It is the buyers not sellers who are driving this panic.
When demand exceeds supply, prices rise. Supply is being exceeded by demand right now.
Should gun owners ever wake up and refuse to pay the prices, it'll come down, but it's going to take a while.

However, should anyone want to still point their finger at sellers, then sell me your Apple stock and Google stock at their initial IPO prices as I missed out on getting them cheaply when they were available. You're hoarding that stock at an inflated price and I want it for the original price.

I'm sorry so many missed all the signs back in 08. There was a run on ammo after Obama was elected if you remember. Ammo prices did finally fall.
Obama's gun hating history was known. We're lucky he didn't outlaw AR's and AK's and other so called assault/sniper weapons with both the senate and house of reps under liberal control the first term.

The liberals hate of the Second Amendment is known and* their views haven't and will never change.* Quit voting for liberals who want to bs you that they believe in the Second and then pass laws restricting your right. They are lying to your face when they say they support the Second, and follow it up with a "BUT".
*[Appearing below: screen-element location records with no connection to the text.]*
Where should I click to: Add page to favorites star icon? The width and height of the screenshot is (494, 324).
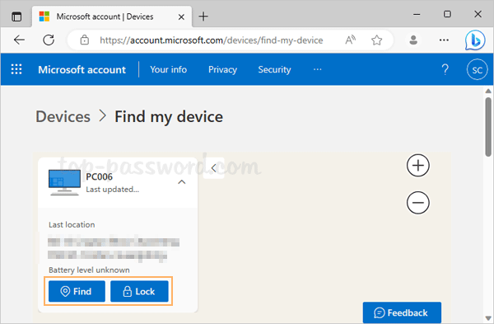[x=376, y=40]
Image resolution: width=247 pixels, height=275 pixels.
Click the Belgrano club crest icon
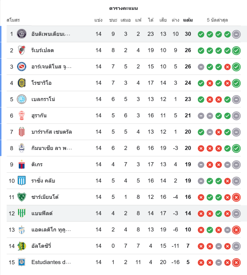click(21, 99)
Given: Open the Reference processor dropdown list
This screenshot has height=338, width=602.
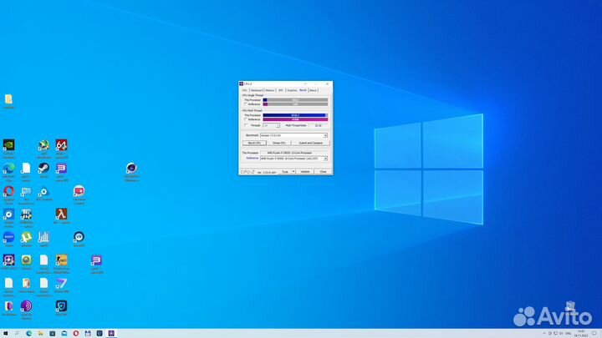Looking at the screenshot, I should tap(325, 158).
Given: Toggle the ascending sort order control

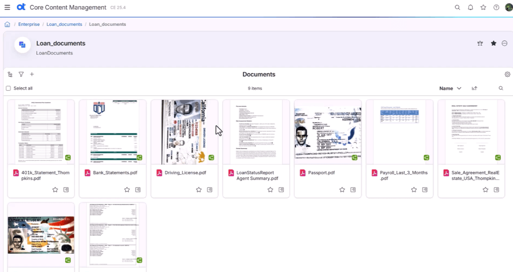Looking at the screenshot, I should coord(474,88).
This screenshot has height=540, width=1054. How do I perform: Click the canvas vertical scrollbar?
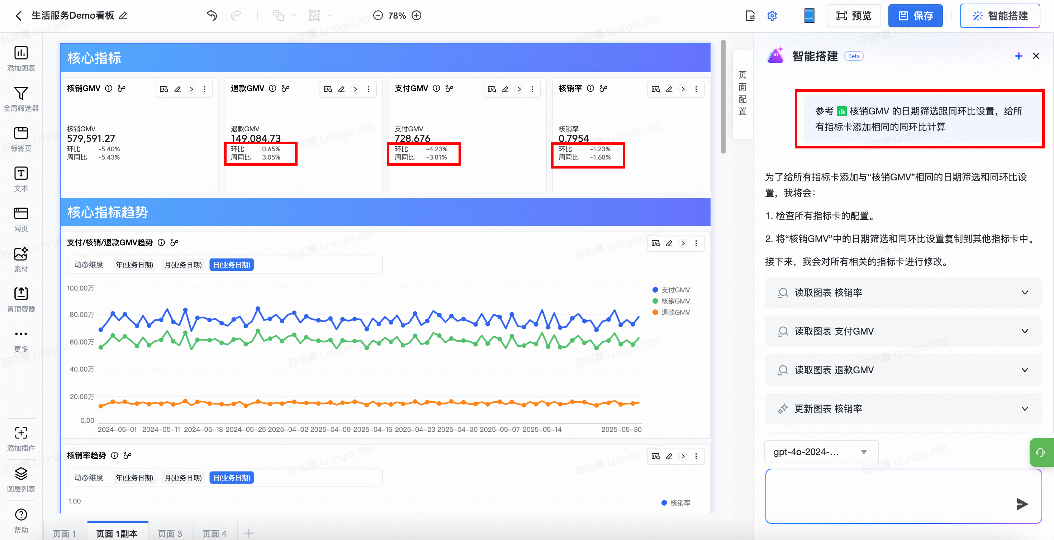pyautogui.click(x=723, y=97)
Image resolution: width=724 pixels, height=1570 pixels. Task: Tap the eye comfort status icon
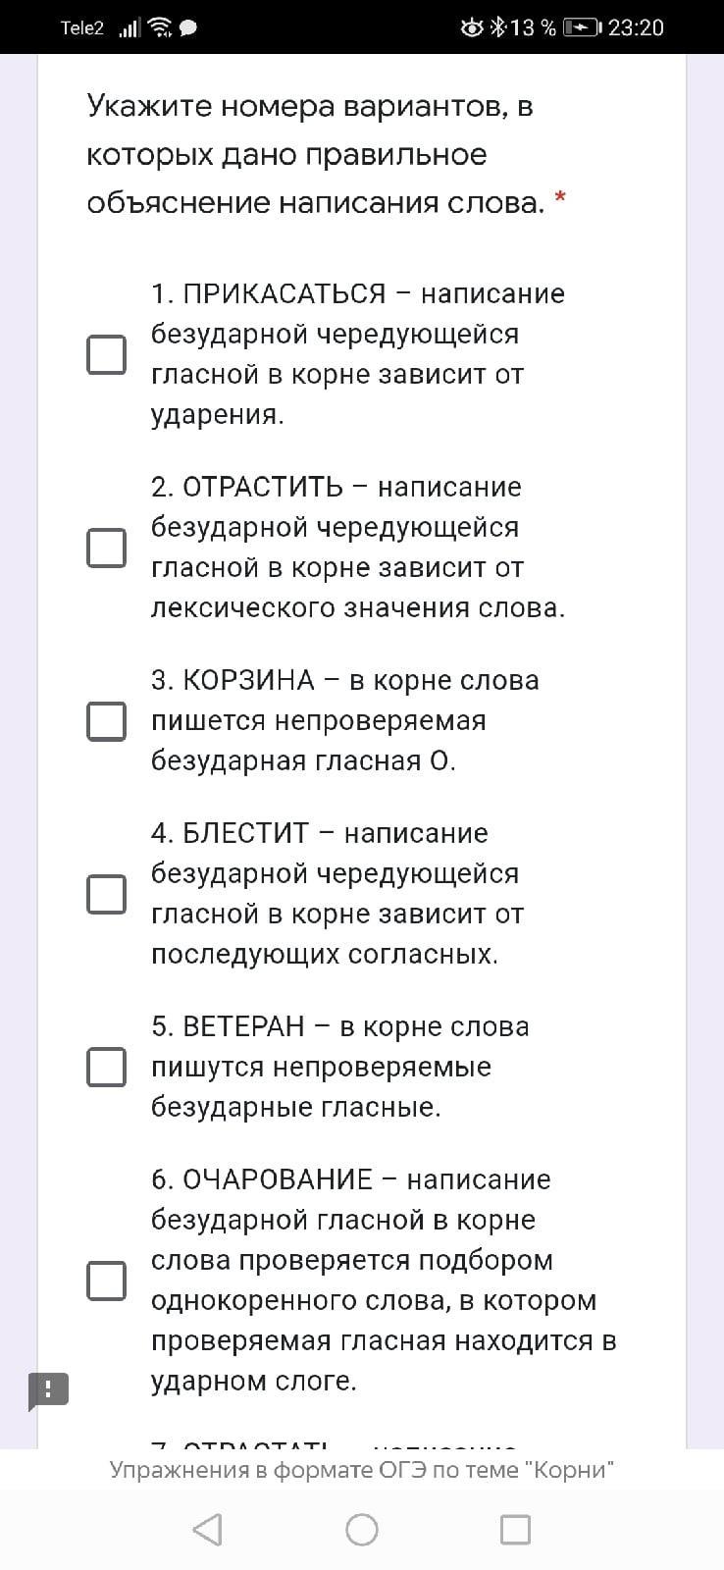pyautogui.click(x=472, y=27)
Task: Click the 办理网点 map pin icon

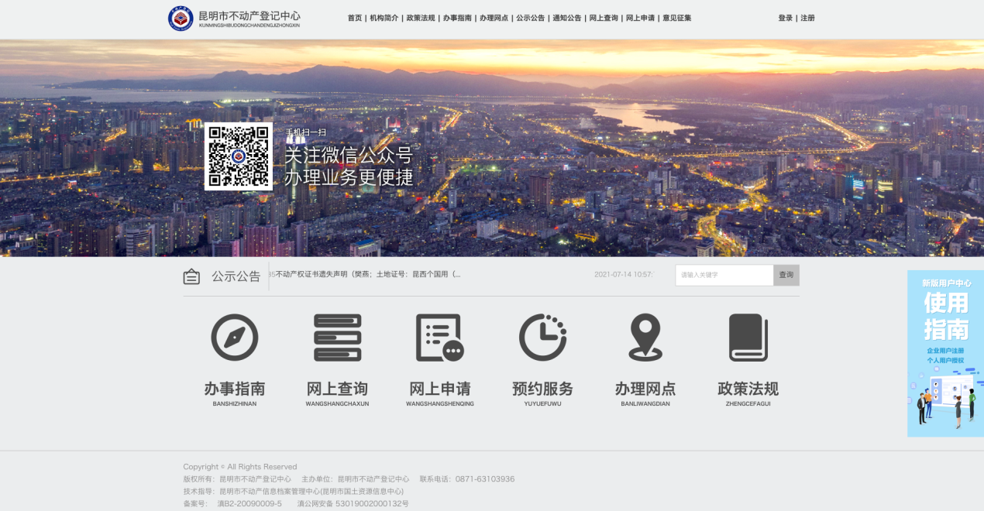Action: 645,338
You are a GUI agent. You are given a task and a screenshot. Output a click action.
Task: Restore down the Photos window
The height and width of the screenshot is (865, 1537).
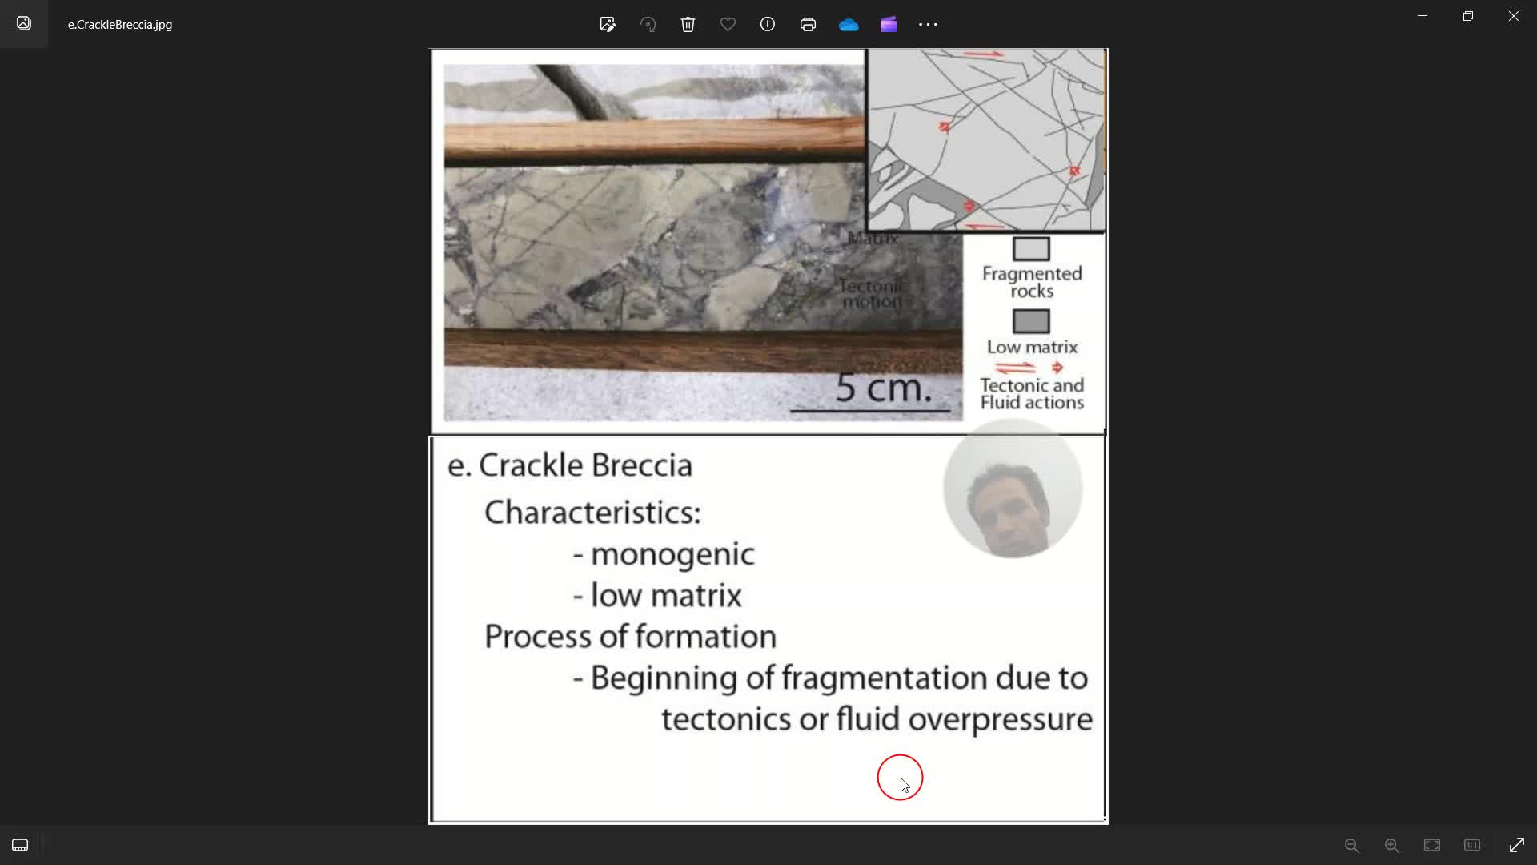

Stabenow and Levin are prime examples of how those gun owners who voted for them are now paying the price. Both will vote in favor of gun control and probably any taxes on guns and ammo that come up. Neither is your friend on guns. 
There will never be a perfect candidate, choose better next time.


----------



## Luv2hunteup (Mar 22, 2003)

I see 22mag is selling at the same price as 22lr at tonight's Flint repocast auction. In fact even with the buyers premium it is a good price for 22 mag.


----------



## buckslayer54 (Feb 18, 2013)

The people jacking up the prices do not really bother me, I just refuse to pay them. All the small sports shops jacking up the prices really bother me. I have 2 small shops that I will no longer do business with. They are only hurting themselves. Because when this is all said and done and they are crying "support the little guy" I will bring my money to walmart and pay a fair price like I have during these time of low supply. Temporary time of wealth for the little guy.


----------